Ибо теперь, по отношению к миру вокруг него — миру, который не является его матерью и, активно по крайней мере, ни любит его, ни служит ему, — обнаруживают себя определенные отношения, инициированные фантазиями, желаниями, предпочтениями, которые возникают внутри него самого — разумны они или нет, не имеет значения: — основанные на разуме, они ни в коем случае не могут быть лишены разума. Каждый объект, участвующий в этих отношениях, предстает перед человеком как прекрасный, желательный, хороший или уродливый, ненавистный, плохой; и через эти отношения, неясные и несовершенные, и для существа, обремененного сильной способностью к ошибке, начинает открываться существование и сила Бытия, иного и высшего, чем его собственное, признаваемого как Воля, и прежде всего в своем противостоянии его желаниям. С этого начинается борьба, без которой никогда не было и, я полагаю, никогда не может быть никакого роста, никакого прогресса; и первый результат — это то, что я могу назвать третьим рождением человеческого существа.

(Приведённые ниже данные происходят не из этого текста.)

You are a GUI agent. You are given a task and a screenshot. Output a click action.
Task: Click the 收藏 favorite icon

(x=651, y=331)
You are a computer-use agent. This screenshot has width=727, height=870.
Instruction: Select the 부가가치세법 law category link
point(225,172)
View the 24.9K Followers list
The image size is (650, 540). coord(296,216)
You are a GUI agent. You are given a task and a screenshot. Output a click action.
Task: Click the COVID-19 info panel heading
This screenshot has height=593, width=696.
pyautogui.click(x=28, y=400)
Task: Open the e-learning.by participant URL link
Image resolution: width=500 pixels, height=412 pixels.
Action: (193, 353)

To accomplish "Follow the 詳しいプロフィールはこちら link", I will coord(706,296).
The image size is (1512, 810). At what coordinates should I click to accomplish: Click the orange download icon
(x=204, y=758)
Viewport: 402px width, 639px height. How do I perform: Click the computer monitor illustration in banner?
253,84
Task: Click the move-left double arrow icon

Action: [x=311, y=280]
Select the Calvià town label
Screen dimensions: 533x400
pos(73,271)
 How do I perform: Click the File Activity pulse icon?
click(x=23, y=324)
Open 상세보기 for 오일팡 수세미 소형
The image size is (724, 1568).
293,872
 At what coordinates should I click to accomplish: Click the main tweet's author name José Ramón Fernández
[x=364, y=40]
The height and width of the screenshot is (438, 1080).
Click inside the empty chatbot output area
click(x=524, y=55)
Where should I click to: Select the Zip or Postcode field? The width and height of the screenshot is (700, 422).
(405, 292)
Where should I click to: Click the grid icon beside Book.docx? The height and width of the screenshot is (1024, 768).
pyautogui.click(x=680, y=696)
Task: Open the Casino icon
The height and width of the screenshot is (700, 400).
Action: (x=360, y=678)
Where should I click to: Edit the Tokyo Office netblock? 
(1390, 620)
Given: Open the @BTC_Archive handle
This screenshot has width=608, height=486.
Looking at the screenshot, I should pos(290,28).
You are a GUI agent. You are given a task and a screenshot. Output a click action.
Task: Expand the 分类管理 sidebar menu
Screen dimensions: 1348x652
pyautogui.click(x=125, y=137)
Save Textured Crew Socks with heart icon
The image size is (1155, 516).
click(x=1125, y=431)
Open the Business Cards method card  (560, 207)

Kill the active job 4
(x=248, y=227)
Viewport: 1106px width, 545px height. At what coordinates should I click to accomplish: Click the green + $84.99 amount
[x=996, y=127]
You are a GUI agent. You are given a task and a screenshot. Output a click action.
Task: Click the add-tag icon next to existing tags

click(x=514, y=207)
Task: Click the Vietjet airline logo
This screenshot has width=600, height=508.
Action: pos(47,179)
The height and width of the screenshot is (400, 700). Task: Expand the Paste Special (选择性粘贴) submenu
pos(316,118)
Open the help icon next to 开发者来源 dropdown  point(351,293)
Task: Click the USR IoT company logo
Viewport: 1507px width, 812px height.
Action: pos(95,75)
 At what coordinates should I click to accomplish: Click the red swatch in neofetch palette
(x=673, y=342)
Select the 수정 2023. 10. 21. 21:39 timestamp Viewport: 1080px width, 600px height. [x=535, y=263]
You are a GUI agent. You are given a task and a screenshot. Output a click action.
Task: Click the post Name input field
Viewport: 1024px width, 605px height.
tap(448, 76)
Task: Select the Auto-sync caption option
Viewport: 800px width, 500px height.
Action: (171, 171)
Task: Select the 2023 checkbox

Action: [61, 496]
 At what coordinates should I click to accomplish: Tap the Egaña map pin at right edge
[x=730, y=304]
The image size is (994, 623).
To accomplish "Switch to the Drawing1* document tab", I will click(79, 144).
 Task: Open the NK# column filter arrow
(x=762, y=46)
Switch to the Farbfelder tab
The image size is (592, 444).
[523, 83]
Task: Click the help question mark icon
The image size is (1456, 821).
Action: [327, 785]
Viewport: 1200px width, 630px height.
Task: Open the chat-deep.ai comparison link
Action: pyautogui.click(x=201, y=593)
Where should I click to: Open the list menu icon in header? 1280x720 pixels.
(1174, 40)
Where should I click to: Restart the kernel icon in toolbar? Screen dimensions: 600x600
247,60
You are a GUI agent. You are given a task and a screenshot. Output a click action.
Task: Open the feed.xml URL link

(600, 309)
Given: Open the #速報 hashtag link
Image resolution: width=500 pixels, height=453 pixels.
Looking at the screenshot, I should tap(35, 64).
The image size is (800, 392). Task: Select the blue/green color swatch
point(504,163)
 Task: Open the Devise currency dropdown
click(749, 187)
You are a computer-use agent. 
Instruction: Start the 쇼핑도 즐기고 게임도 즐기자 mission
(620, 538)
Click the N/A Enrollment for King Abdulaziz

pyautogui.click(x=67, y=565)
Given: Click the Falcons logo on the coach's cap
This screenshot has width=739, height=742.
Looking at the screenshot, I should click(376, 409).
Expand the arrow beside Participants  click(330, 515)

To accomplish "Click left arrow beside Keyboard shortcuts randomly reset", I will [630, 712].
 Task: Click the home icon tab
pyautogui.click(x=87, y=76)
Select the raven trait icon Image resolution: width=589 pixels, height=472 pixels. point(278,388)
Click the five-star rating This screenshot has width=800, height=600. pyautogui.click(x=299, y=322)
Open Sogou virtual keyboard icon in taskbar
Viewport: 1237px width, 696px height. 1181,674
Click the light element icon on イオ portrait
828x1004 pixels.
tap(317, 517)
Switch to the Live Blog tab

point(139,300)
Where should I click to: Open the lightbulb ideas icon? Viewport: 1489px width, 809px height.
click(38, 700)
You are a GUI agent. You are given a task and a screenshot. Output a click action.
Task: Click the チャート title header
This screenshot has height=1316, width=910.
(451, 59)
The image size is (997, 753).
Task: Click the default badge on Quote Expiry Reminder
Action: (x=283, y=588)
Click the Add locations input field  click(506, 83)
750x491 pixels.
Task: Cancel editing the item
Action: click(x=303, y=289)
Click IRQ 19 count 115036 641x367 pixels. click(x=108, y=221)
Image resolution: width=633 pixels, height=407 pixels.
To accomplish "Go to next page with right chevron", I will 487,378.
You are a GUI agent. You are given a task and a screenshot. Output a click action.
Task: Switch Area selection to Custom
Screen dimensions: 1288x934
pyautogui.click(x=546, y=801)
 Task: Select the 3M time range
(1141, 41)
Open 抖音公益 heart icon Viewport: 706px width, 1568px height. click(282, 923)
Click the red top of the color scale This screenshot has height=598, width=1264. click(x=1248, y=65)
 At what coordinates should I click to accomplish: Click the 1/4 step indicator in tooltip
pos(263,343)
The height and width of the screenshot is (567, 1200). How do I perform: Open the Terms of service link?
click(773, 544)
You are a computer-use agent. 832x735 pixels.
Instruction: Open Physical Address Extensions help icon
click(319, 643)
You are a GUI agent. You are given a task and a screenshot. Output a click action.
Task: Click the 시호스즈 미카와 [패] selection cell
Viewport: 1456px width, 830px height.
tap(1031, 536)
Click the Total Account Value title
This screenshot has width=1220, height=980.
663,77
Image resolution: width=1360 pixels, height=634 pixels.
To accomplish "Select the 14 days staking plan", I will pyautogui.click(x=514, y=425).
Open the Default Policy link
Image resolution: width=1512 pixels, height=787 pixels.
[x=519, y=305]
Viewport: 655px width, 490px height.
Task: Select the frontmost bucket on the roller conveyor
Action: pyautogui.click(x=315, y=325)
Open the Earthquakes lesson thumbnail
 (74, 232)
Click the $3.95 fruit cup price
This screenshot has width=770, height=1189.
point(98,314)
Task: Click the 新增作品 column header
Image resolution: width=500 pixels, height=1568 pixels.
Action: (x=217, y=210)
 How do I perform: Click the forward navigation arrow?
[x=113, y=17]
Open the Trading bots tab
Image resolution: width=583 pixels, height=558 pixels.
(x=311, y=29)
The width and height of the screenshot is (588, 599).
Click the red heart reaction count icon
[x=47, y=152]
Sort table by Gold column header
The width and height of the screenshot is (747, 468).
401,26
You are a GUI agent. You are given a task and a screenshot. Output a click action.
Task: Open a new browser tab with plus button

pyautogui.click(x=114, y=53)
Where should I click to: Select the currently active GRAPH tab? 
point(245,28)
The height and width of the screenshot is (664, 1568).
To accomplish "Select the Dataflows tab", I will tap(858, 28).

Первый противостоящий взгляд матери пробуждает в ребенке не только ответное противостояние, которое подобно рудиментарному мешочку его собственной грядущей воли, но и нечто новое, для чего долгое время ему не нужно имя, настолько естественным оно кажется, настолько целиком частью его существа, даже когда больше всего он отказывается слушать его и подчиняться ему. Это нечто новое — мы называем его Совестью — встает на сторону его матери и заставляет чувствовать свое присутствие и суждение не только до, но и после события, так что он вскоре начинает знать, что ему хорошо или плохо, когда он подчиняется или не подчиняется ей. И теперь он не только знает, не только знает, что знает, но знает, что знает, что знает — знает, что он самосознателен — что у него есть совесть. С первым чувством сопротивления ей сила над ним приблизилась, и самое глубокое внутри него заявило о себе на стороне высочайшего вне его. В один и тот же момент небо его детства, так сказать, отступило и приблизилось. Он выбежал из-под него, но оно требует его. Оно дальше, но ближе — неизмеримо ближе: он чувствует на своем существе хватку и удержание своей матери. Через высшую индивидуальность он становится осознающим свою собственную. Через утверждение воли его матери его собственная начинает просыпаться. Он становится осознающим себя как способного к действию — к деланию или неделанию; его ответственность началась.